* _What to work on_
Extract the items between the line that contains "Image resolution: width=1406" and the line that contains "pyautogui.click(x=949, y=513)", inclusive, and reproduce them line for line without any change.

===== Data listing =====

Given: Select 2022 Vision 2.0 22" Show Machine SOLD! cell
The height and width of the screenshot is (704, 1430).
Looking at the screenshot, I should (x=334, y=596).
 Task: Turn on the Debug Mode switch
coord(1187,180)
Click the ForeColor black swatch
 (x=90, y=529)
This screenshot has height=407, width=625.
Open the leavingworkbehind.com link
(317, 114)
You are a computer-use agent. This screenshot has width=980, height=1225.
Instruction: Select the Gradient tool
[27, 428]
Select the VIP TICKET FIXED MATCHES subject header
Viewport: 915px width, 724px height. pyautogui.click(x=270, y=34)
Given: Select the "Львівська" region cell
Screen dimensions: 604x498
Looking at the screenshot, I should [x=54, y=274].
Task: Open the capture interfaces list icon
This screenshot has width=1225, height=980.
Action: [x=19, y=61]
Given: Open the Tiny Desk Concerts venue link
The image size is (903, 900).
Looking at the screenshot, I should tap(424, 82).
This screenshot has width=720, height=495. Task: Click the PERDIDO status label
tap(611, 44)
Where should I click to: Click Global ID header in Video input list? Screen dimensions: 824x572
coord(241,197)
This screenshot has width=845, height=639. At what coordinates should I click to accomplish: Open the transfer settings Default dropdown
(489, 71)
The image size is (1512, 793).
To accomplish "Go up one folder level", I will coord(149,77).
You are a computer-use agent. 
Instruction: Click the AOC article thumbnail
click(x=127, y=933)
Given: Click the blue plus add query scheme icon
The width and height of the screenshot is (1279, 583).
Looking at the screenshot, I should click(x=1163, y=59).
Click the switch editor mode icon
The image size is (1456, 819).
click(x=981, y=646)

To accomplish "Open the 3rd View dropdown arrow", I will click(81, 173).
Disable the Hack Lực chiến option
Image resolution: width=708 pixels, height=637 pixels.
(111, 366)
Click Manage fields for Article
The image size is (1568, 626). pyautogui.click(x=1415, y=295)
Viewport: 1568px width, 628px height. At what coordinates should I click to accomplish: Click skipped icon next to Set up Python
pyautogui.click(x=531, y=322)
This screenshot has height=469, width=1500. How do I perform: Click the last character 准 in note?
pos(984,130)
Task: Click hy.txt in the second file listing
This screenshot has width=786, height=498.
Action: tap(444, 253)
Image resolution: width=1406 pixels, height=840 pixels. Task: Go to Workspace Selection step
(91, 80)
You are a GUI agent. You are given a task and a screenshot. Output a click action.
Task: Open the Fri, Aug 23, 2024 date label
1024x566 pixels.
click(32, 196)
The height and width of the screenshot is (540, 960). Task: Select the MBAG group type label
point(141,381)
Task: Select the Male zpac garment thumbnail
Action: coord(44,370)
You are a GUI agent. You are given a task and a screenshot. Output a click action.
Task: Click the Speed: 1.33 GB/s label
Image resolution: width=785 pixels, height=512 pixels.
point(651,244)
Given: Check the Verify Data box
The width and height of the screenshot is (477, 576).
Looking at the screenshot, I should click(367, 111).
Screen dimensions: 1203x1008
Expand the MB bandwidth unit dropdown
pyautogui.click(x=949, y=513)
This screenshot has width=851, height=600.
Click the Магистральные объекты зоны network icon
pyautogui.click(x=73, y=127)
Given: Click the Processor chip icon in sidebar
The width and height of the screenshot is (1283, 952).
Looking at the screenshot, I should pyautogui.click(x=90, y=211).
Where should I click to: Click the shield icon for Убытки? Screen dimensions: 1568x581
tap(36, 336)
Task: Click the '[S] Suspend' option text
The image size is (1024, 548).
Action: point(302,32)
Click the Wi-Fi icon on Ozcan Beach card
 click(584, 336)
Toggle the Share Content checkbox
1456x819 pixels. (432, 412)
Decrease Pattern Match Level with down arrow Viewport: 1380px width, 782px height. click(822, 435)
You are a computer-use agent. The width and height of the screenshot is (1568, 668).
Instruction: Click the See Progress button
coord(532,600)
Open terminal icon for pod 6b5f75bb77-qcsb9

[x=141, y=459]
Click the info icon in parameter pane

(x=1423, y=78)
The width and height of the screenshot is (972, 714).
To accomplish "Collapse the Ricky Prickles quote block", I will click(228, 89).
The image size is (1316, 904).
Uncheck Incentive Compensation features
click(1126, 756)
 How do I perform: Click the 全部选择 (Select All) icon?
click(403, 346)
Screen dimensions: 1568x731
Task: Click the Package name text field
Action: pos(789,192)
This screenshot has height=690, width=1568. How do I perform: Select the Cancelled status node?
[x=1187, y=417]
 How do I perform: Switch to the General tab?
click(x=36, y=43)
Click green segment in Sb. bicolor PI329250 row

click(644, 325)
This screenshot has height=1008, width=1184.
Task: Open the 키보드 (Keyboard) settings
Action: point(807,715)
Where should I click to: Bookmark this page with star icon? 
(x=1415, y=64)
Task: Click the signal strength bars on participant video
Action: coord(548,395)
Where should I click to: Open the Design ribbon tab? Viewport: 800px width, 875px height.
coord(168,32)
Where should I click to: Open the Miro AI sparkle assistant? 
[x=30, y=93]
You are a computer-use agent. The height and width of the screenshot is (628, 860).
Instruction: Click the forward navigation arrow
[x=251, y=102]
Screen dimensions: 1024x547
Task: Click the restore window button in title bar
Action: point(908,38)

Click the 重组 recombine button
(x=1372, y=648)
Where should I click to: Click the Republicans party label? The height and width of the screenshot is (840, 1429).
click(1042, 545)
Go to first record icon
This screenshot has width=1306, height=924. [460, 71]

=====

* _Answer for this exercise_
Image resolution: width=1406 pixels, height=840 pixels. Task: Go to Workspace Selection step
(91, 80)
You are a GUI agent. You are given a task and a screenshot. Output a click action.
Task: Open the Fri, Aug 23, 2024 date label
1024x566 pixels.
click(32, 196)
The height and width of the screenshot is (540, 960). Task: Select the MBAG group type label
point(141,381)
Task: Select the Male zpac garment thumbnail
Action: coord(44,370)
You are a GUI agent. You are given a task and a screenshot. Output a click action.
Task: Click the Speed: 1.33 GB/s label
Image resolution: width=785 pixels, height=512 pixels.
point(651,244)
Given: Check the Verify Data box
The width and height of the screenshot is (477, 576).
Looking at the screenshot, I should click(367, 111).
Screen dimensions: 1203x1008
Expand the MB bandwidth unit dropdown
pyautogui.click(x=949, y=513)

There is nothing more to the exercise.